Dust on the glass shows up clearly on passport scans, especially in the photograph zone. A quick wipe with a lint free cloth before scanning saves a reshoot.
The photograph page sits against the glass. Open the passport fully and let it relax to a natural angle. Align the photograph page with the corner registration mark.
400 DPI loses detail in the MRZ characters at the bottom of the passport. 600 DPI captures enough resolution for OCR to read the MRZ correctly. Higher resolutions add file size without improving the scan.
Black and white loses the photograph detail and the security features. Greyscale loses some MRZ detail. Full colour captures everything needed for verification, at modest file size penalty.
The passport contains both photographic content and printed text.
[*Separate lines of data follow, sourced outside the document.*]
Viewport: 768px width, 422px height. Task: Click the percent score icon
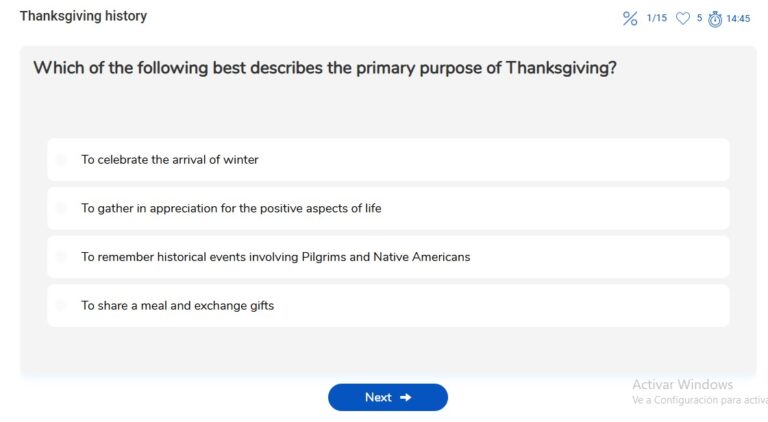[630, 19]
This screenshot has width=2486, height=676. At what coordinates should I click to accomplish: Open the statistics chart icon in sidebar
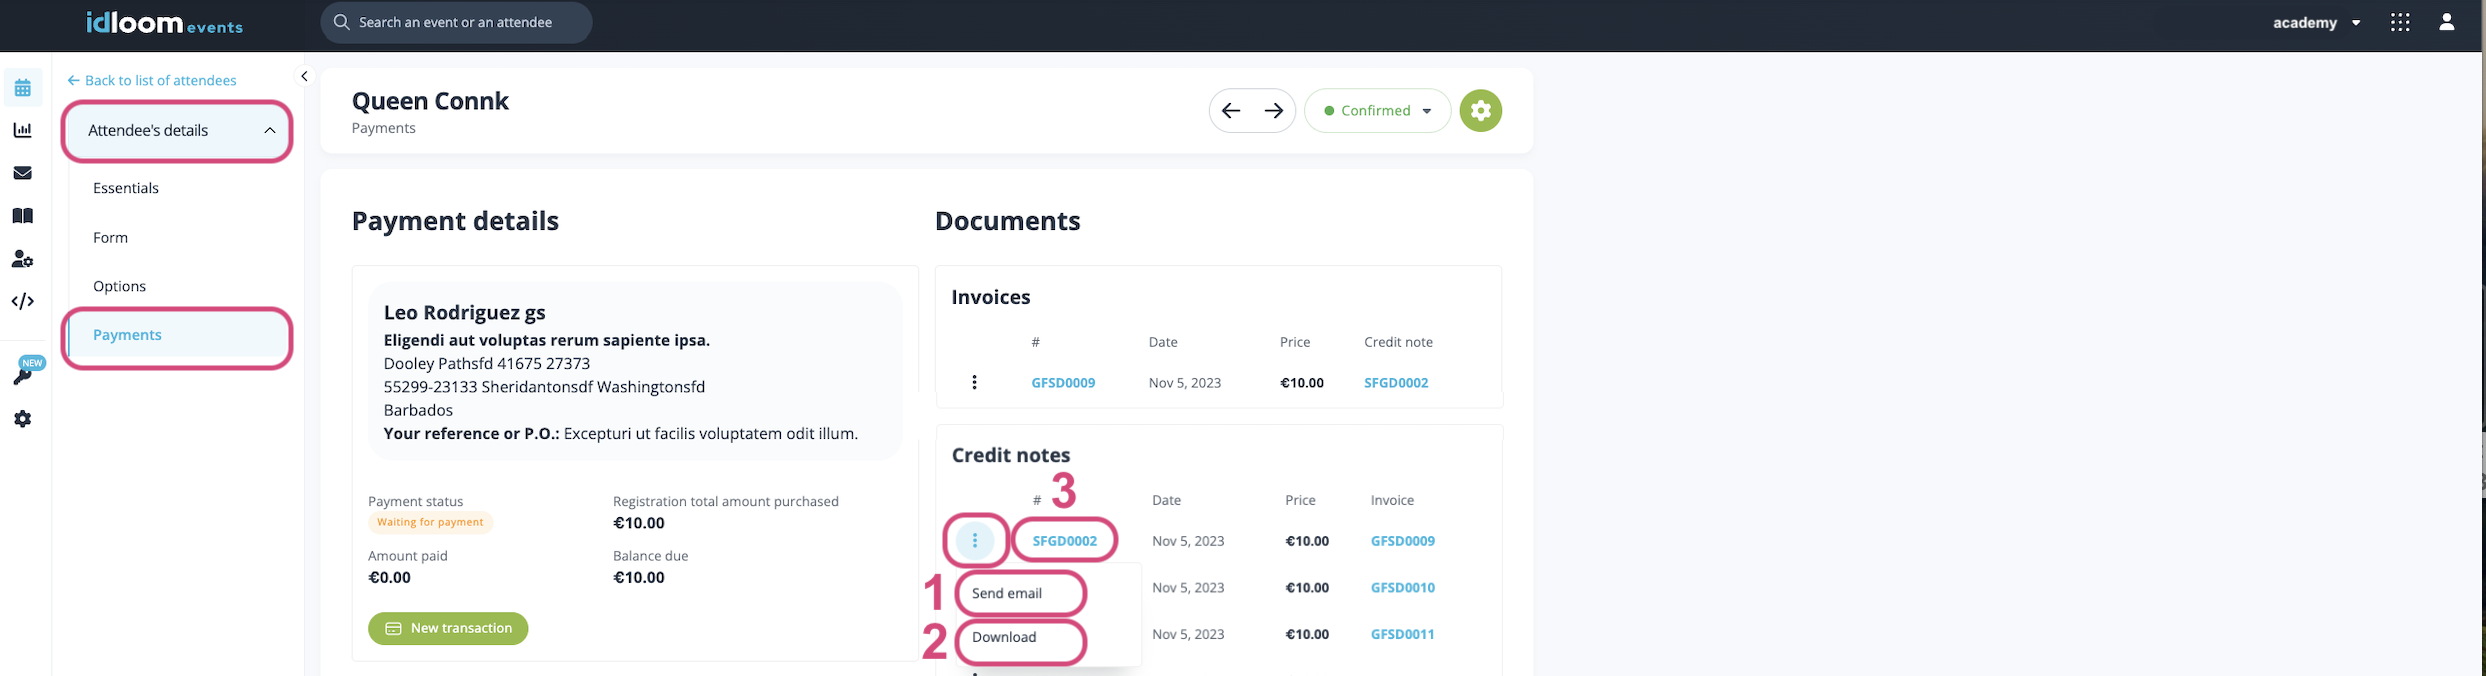coord(22,130)
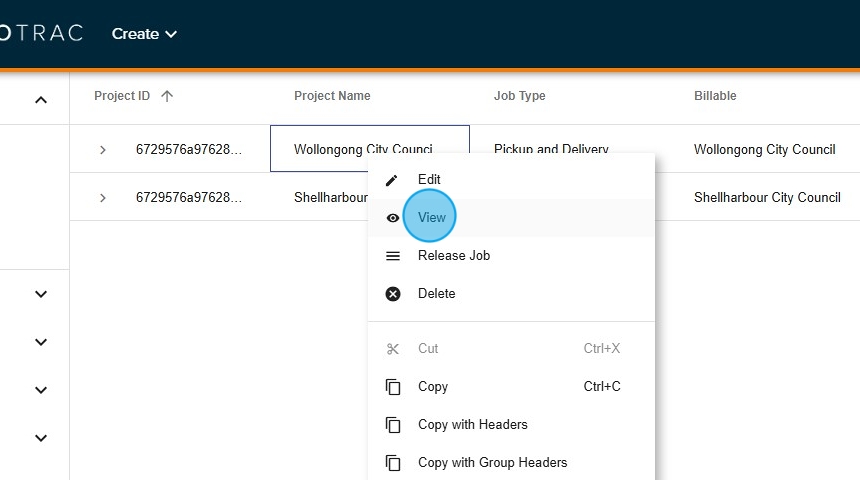Expand the Shellharbour project row

(102, 198)
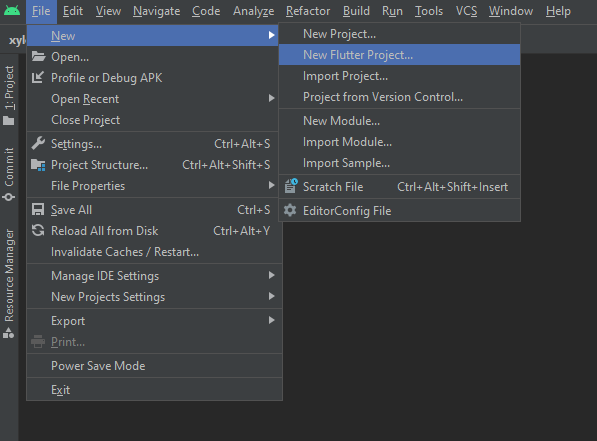Screen dimensions: 597x441
Task: Open the Refactor menu
Action: point(308,11)
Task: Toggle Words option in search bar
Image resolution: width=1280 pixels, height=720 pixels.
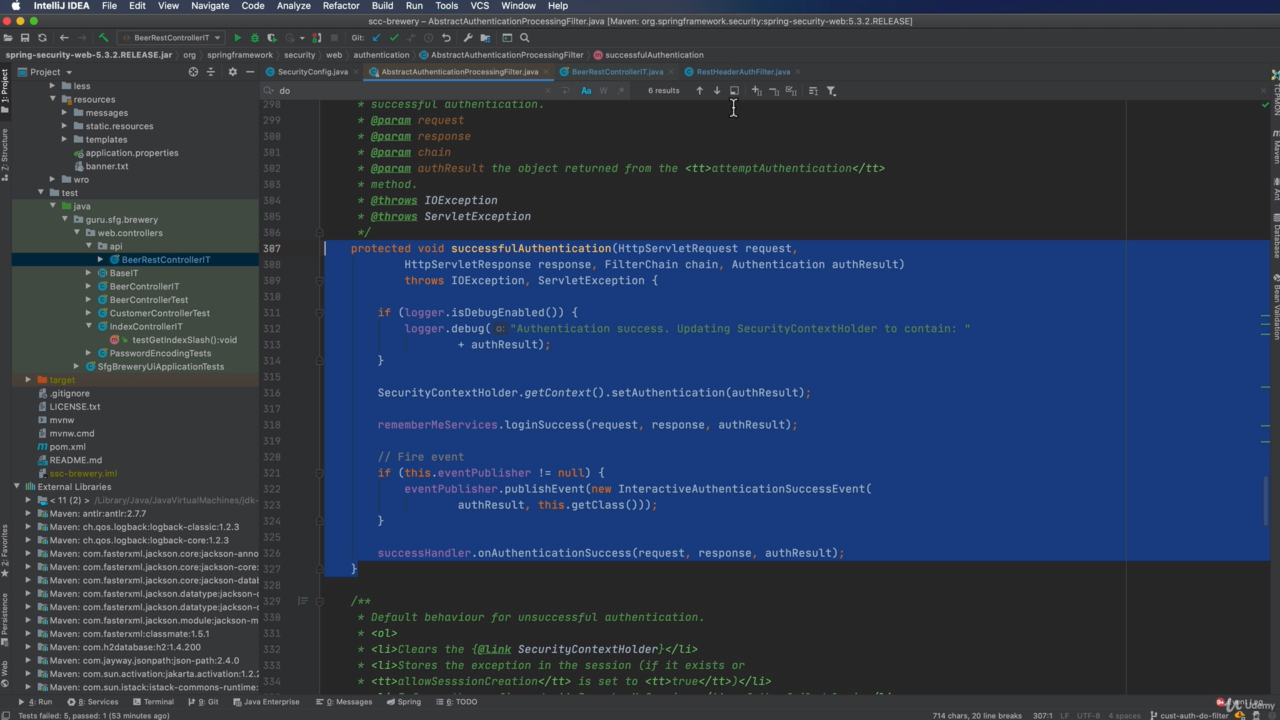Action: click(603, 91)

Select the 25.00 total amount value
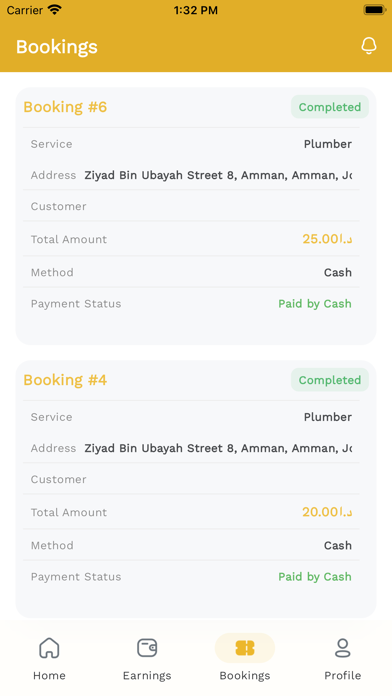coord(327,239)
Mixed mode balances exposure between the two. Pure Photo or pure Text mode produces one element correctly and the other poorly.
Use custom scan area or "Auto detect document edges" to capture only the passport area rather than the full A4 region. This eliminates the dark border that produces poor file compression and confuses subsequent OCR processing.
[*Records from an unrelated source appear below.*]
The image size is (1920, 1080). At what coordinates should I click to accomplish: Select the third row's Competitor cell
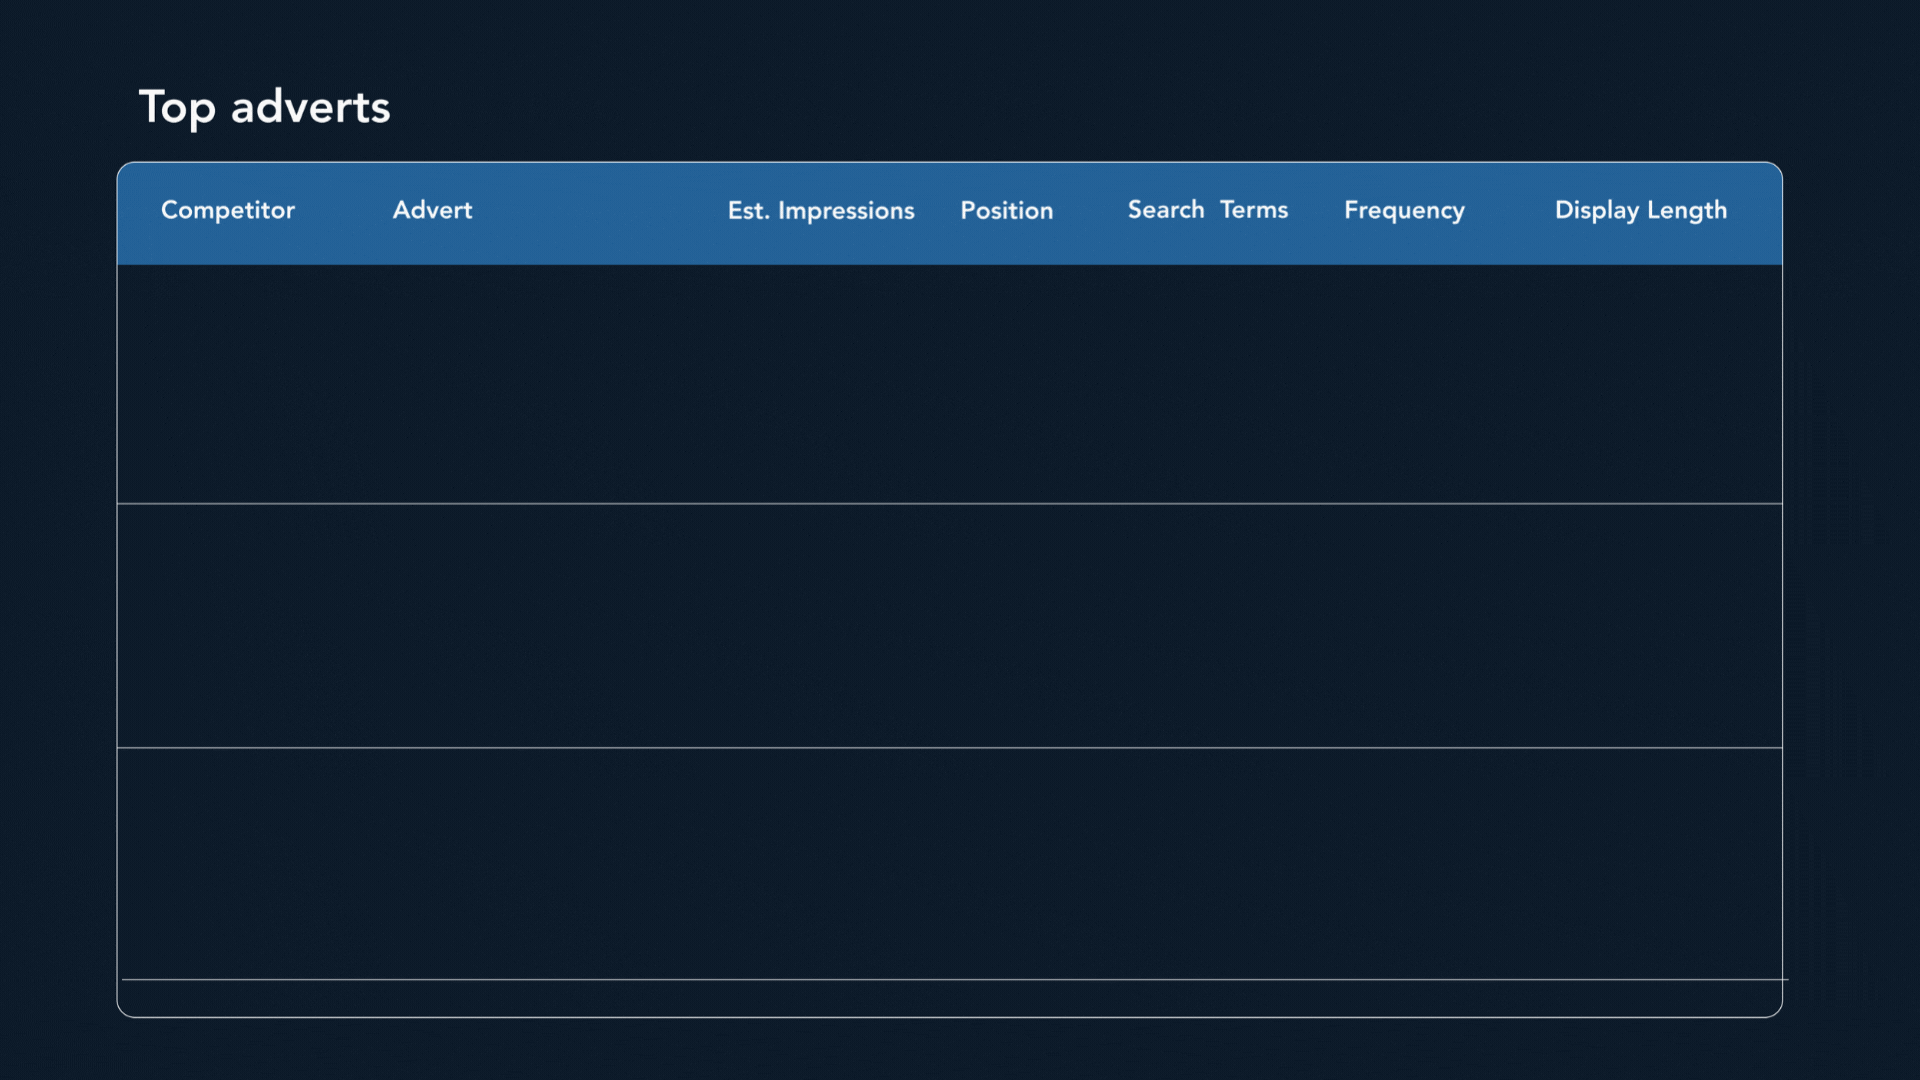click(228, 864)
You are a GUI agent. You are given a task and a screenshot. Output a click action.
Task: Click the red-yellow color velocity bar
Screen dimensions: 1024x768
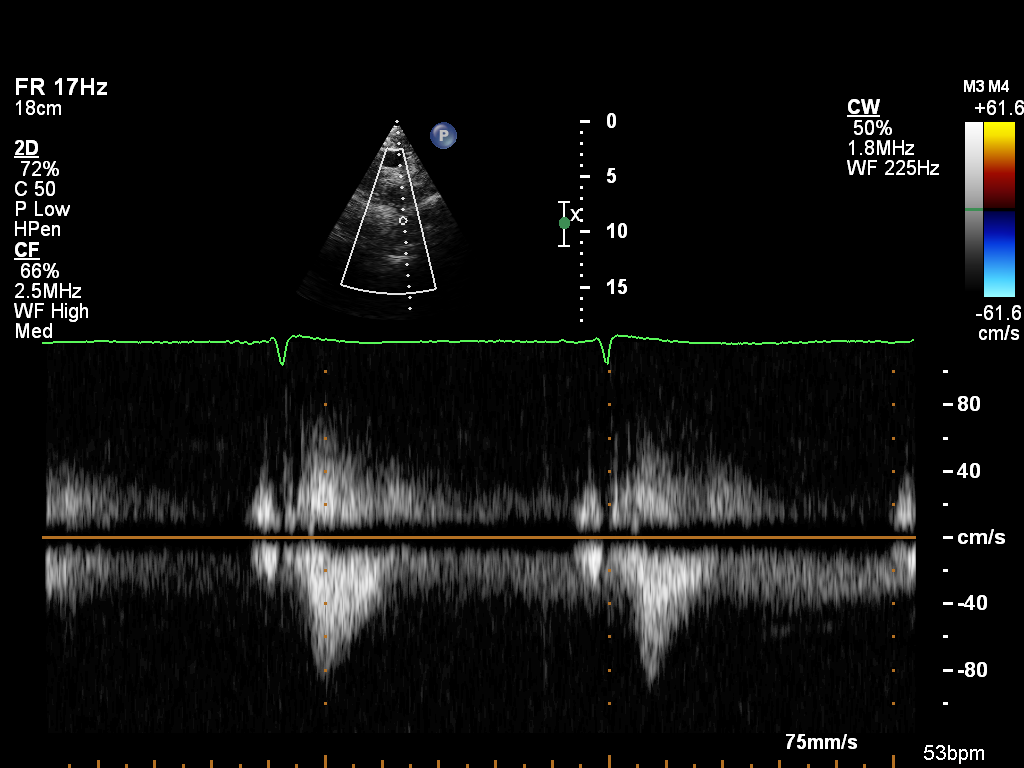999,165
Scan to PDF produces a single file ready for email or upload. OCR enabled embeds searchable text, allowing systems that read passport data automatically to extract the MRZ and document number without manual entry.
The machine readable zone at the bottom of the passport contains the document number, name, date of birth, expiry date and check digits encoded in a specific format. Identity verification systems read the MRZ to confirm passport authenticity and extract data without typing errors.
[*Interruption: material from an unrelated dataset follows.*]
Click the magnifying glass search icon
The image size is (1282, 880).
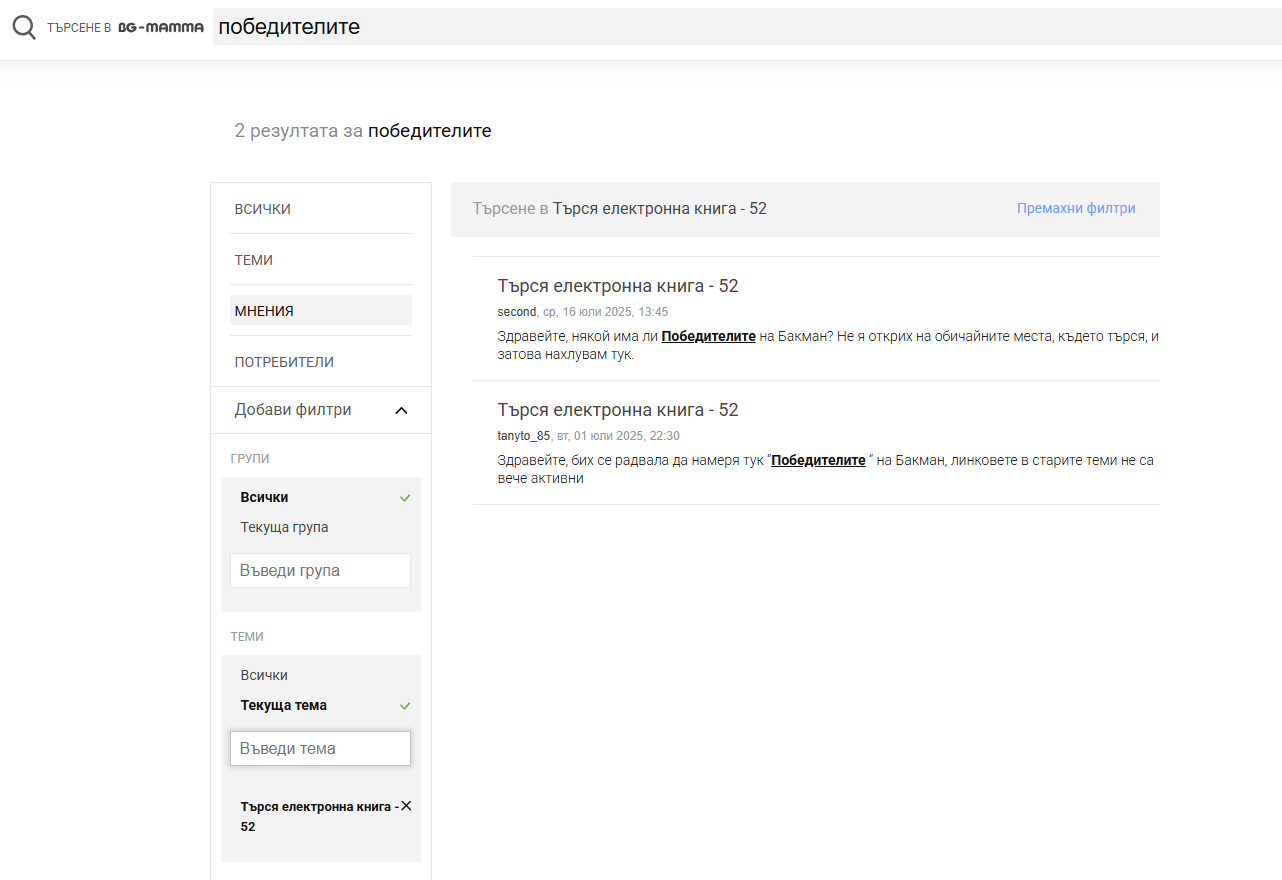pyautogui.click(x=24, y=28)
A scan where the MRZ is blurred or partially readable fails automated verification, forcing the receiving party to read the data manually. Resolution at 600 DPI and correct exposure usually solves this.
| Setting | Default | Recommended for passport |
|---|---|---|
| Resolution | 200 to 400 DPI | 600 DPI |
| Colour mode | Auto or BW | Colour |
| Auto exposure | On | Off, manual at default |
| Original type | Text | Mixed or Photo and text |
| Compression | High | Medium or Low |
| OCR | Off | On |
Banks, immigration consultants and government services that accept passport scans usually publish specific requirements: minimum resolution (typically 300 DPI for visual inspection, 600 DPI for automated verification), file format (PDF or JPEG), colour requirement, and maximum file size (often 2 to 5 MB). Read the requirements before scanning to avoid mismatched output.
Office MFP passport scanning suits single or occasional passport scans. For organisations that verify passports at scale (banks, immigration consultants, international HR teams), dedicated passport readers with MRZ scanning and chip reading capability produce faster, more reliable results. The office MFP route remains the right tool for occasional needs.
Spanish DNI, residency card (TIE), driving licence and other identity documents scan with the same six settings. The only adjustment is scan area: smaller documents (DNI, TIE) need a tighter scan area than a passport. Auto detect document edges handles the size variation automatically.